§ **SHORT PROBLEM**
Find each line in the rows below that contains the string "screenshot", and copy those lines out.

Raw records
§ §
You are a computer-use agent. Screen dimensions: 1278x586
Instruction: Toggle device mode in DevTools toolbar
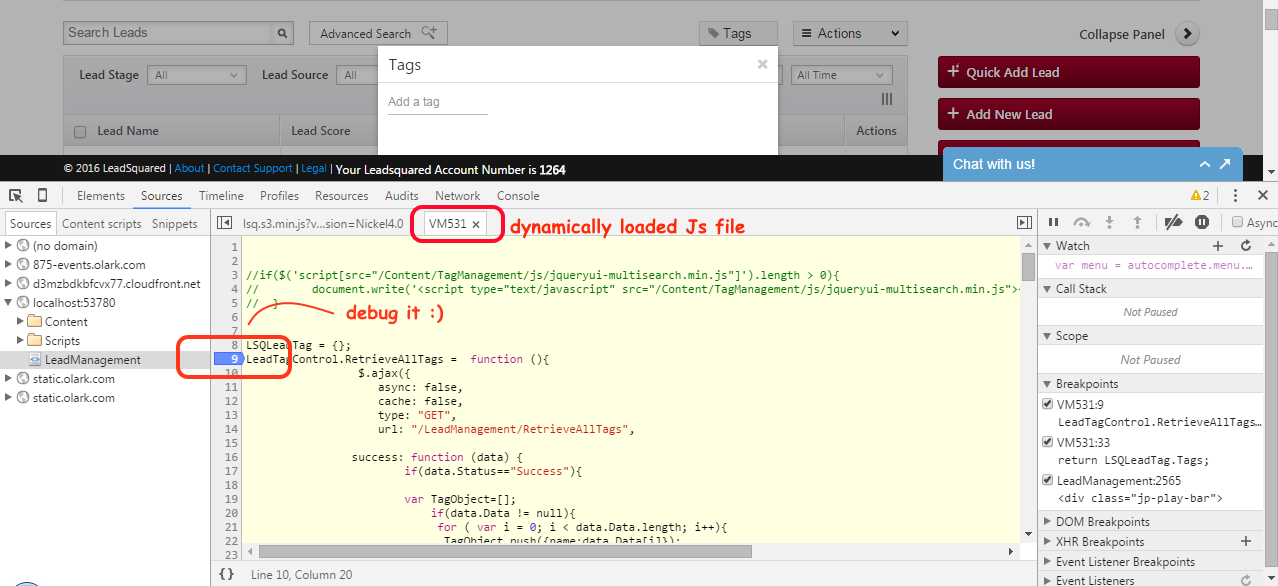(40, 195)
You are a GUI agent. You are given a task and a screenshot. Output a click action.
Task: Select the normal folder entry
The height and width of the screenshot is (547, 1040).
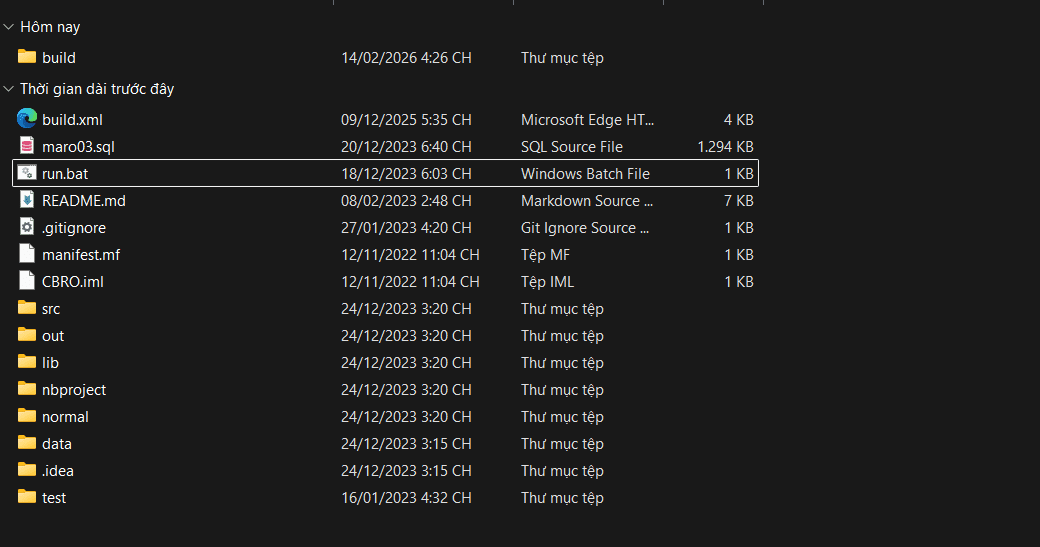(x=385, y=416)
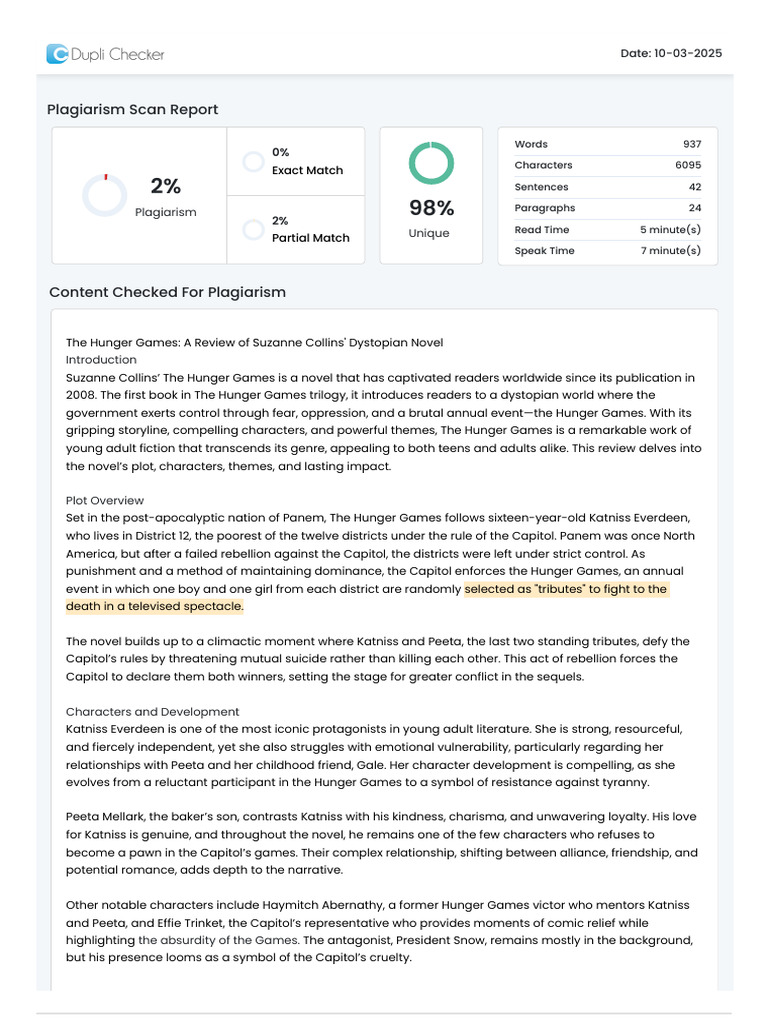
§ §
§ **RESULT FOR THIS EXERCISE**
You are a GUI agent. You are given a task and a screenshot. Output a click action.
The height and width of the screenshot is (547, 1040).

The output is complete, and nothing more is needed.